Wednesday, January 23, 2008

2008 Index Ranks Countries Environmental Performance: U.S. 39th

Jan 23: Switzerland tops the global list of countries ranked by environmental performance according to the 2008 Environmental Performance Index (EPI) produced by a team of environmental experts at Yale University and Columbia University. The 2008 EPI, was released at the World Economic Forum in Davos, Switzerland and ranks 149 countries on 25 indicators tracked across six established policy categories: Environmental Health, Air Pollution, Water Resources, Biodiversity and Habitat, Productive Natural Resources, and Climate Change. The EPI identifies broadly-accepted targets for environmental performance and measures how close each country comes to these goals. As a quantitative gauge of pollution control and natural resource management results, the Index provides a powerful tool for improving policymaking and shifting environmental decisionmaking onto firmer analytic foundations.

The 2008 EPI ranks Sweden, Norway, Finland, and Costa Rica two to five, respectively. Mali, Mauritania, Sierra Leone, Angola, and Niger occupy the bottom five positions. The United States placed 39th in the rankings, significantly behind other industrialized nations like the United Kingdom (14th) and Japan (21st). The United States ranked 11th in the Americas, and 22 members of the European Union outrank the United States. According to a release, the U.S. score reflects top-tier performance in several indicators, including provision of safe drinking water, sanitation, and forest management. But poor scores on greenhouse gas emissions and the impacts of air pollution on ecosystems dragged down the overall U.S. rank. Other major countries ranked as follows: China 104; Russia 28; India 120; Mexico 14.

Gus Speth, Dean of the Yale School of Forestry and Environmental Studies said, “The United States’ performance indicates that the next administration must not ignore the ecosystem impacts of environmental as well as agricultural, energy and water management policies. The EPI’s climate change metrics ranking the United States alongside India and China near the bottom of the world’s table are a national disgrace.”

The Index also provides “peer group” rankings for each country showing how its performance stacks up against others facing similar environmental challenges. These benchmarks allow easy tracking of leaders and laggards on an issue-by-issue and aggregate basis. The data also support efforts to identify “best practices” in the environmental realm.

Analysis of the drivers underlying the 2008 rankings suggests that wealth is a major determinant of environmental success. At every level of development, however, some countries achieve results that far exceed their peers, demonstrating that policy choices also affect performance. For example, Costa Rica (5th), known for its substantial environmental efforts, significantly outperforms its neighbor Nicaragua (77th). Nicaragua’s history of poor governance and political corruption, violent conflicts, and budgets skewed towards the military instead of environmental infrastructure no doubt adds to the disparity. Top-ranked countries have all invested in water and air pollution control and other elements of environmental infrastructure and have adopted policy measures to mitigate the pollution harms caused by economic activities. Low-ranked countries typically have not made investments in environmental public health and have weak policy regimes.

Project leaders say the Environmental Performance Index aims to promote data-driven and analytically rigorous environmental decisionmaking by using the best global datasets available.
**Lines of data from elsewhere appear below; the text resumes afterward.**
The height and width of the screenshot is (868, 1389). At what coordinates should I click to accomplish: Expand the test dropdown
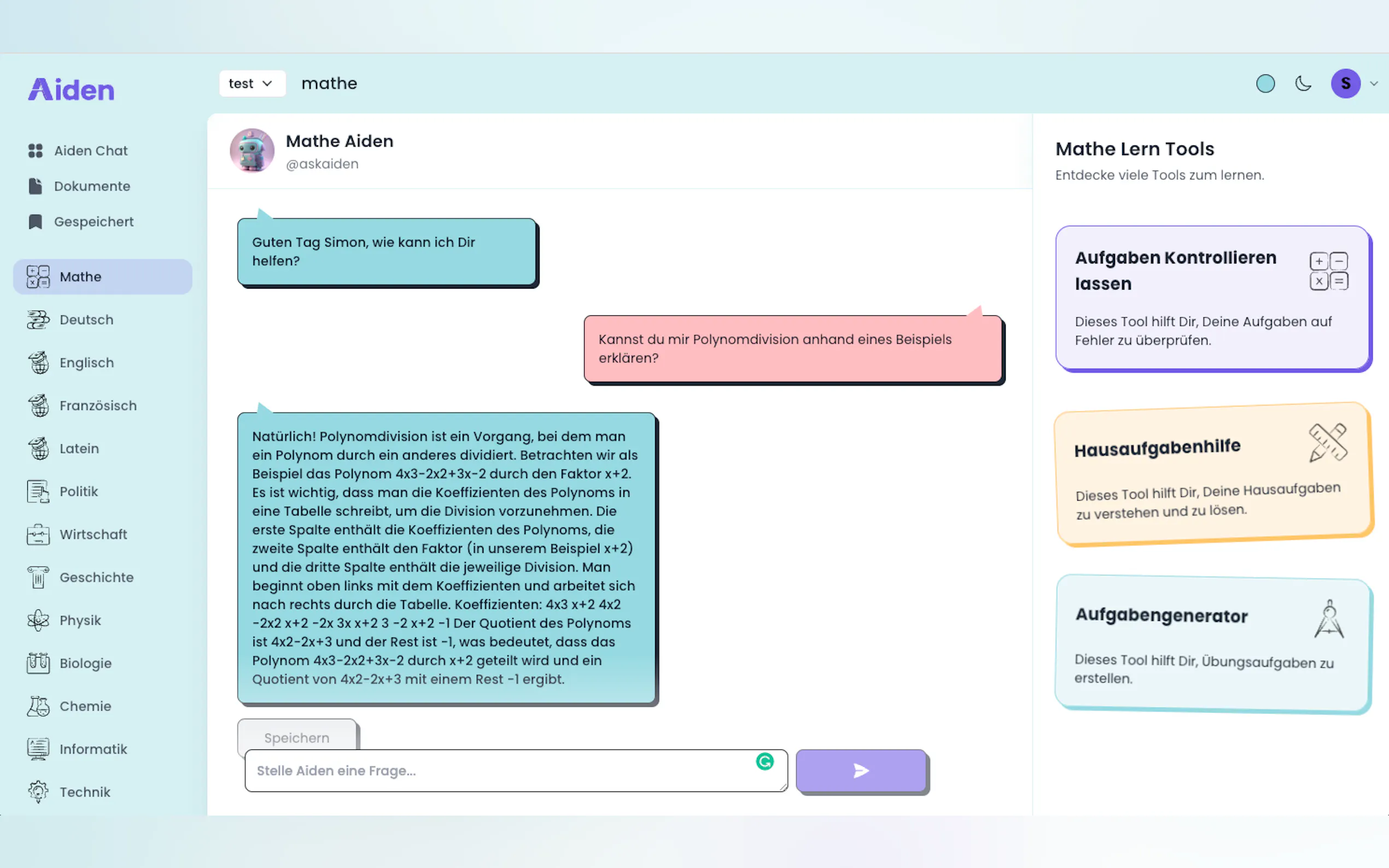click(x=252, y=84)
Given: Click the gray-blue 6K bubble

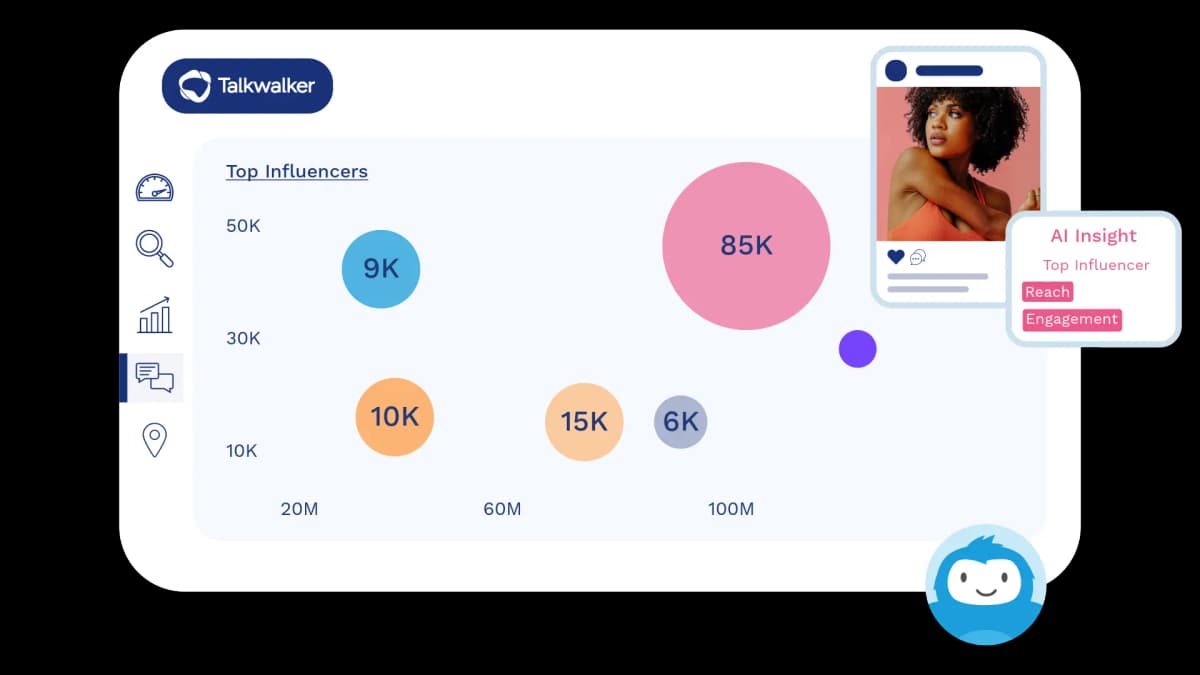Looking at the screenshot, I should click(x=680, y=422).
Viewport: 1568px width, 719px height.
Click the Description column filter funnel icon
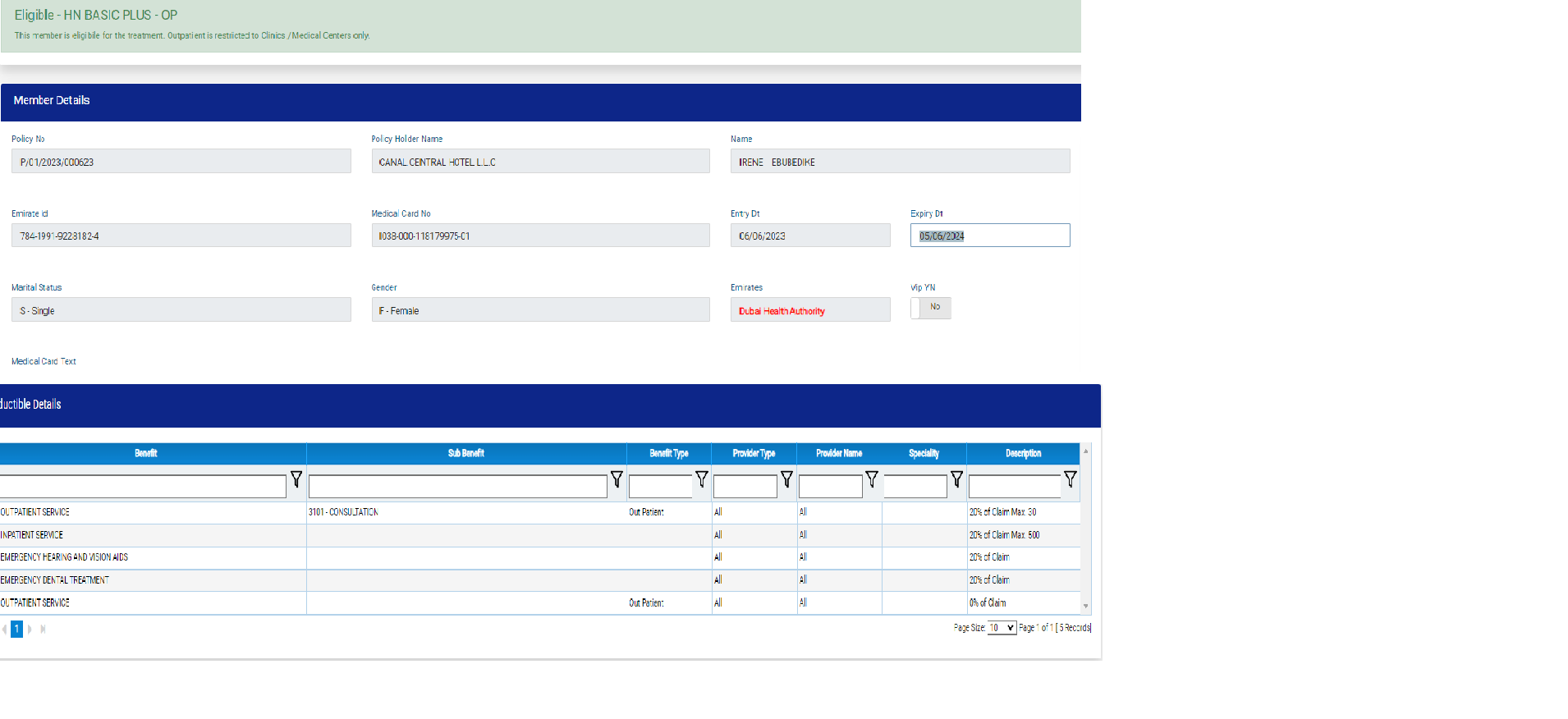pos(1070,479)
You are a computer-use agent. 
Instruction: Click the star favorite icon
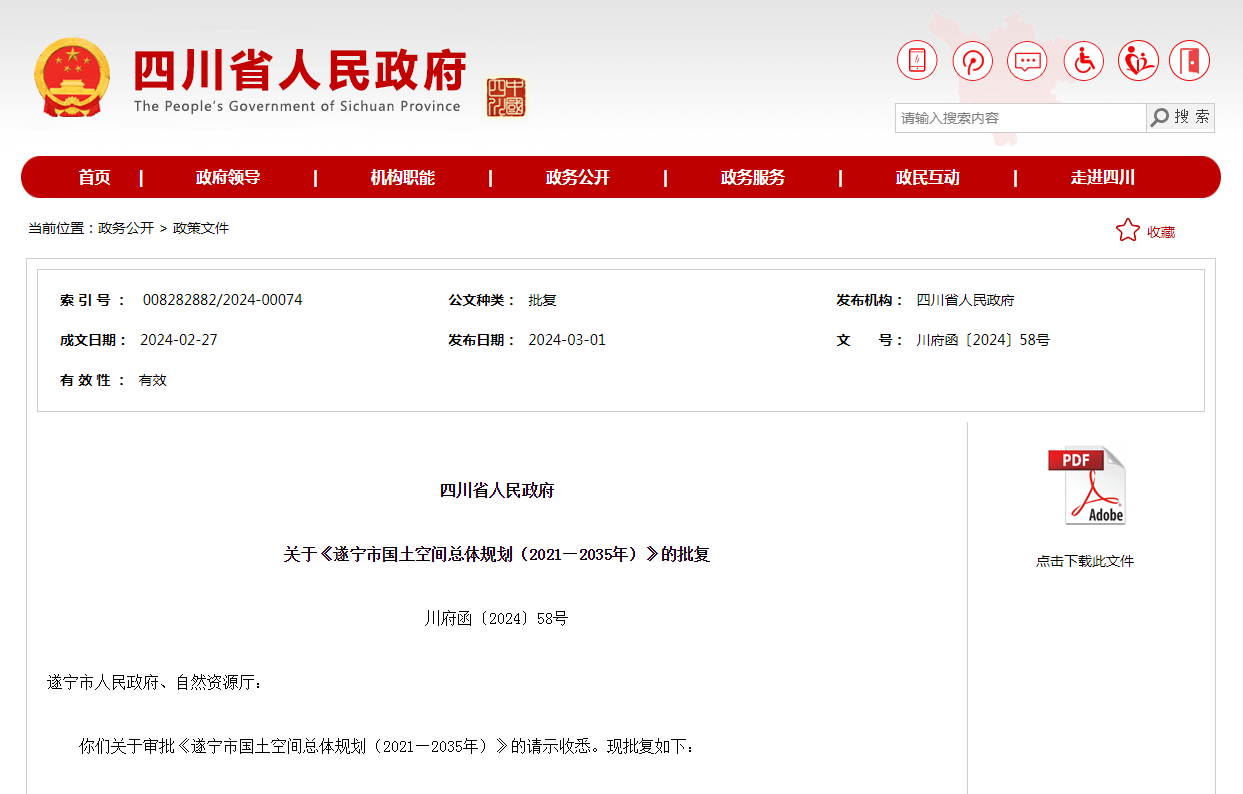coord(1127,231)
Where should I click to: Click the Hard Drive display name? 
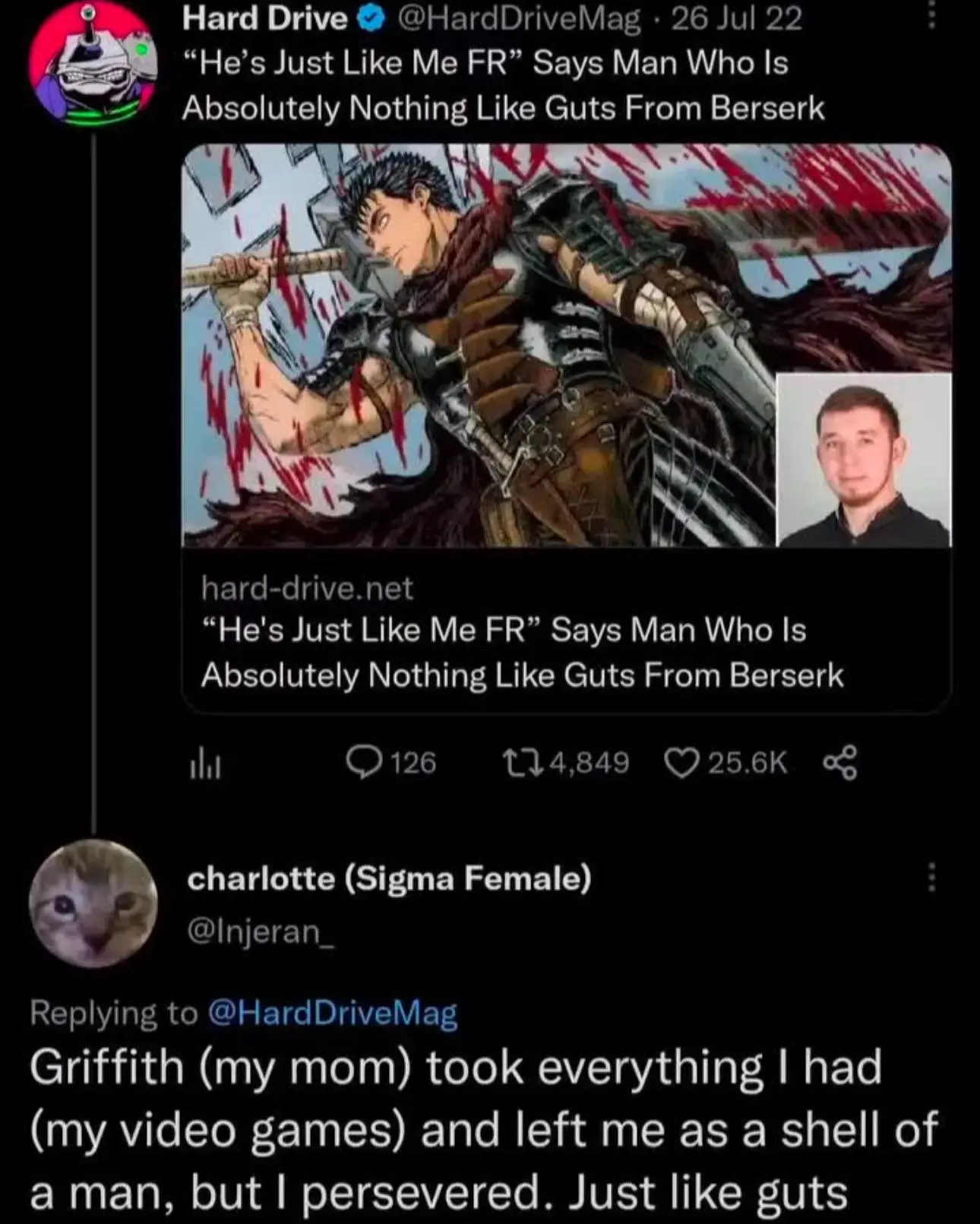[x=265, y=19]
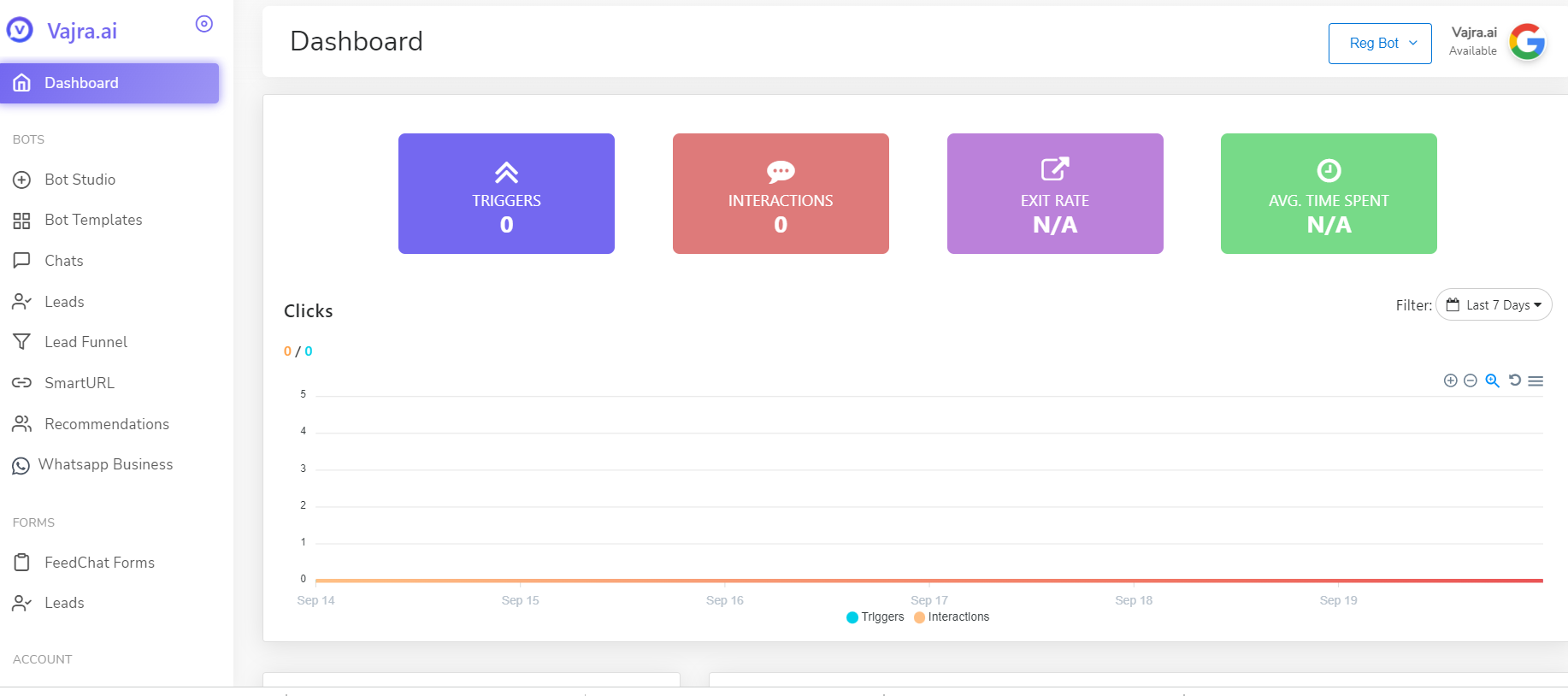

Yet, they say, serious data gaps limit the ability to measure performance on a number of important issues, and the overall data quality and availability for some countries are poor. Incomplete data excluded 89 countries from the 2008 EPI. The absence of broadly collected and methodologically consistent indicators for even the most basic issues such as water quality -- and the complete lack of time-series data for most countries -- hampers efforts to shift pollution control and natural resource management onto more empirical foundations. Marc Levy, Deputy Director of Columbia’s Center for International Earth Science Information Network and one of the EPI project leaders said, “At a time when so much scientific evidence is telling us that the Earth's ecosystems are in crisis, it is inexcusable that our collective investment in environmental monitoring is so low. For some critical issues such as water it is actually decreasing. When a hospital patient's health worsens, doctors increase their monitoring, and we need to do the same for the planet.”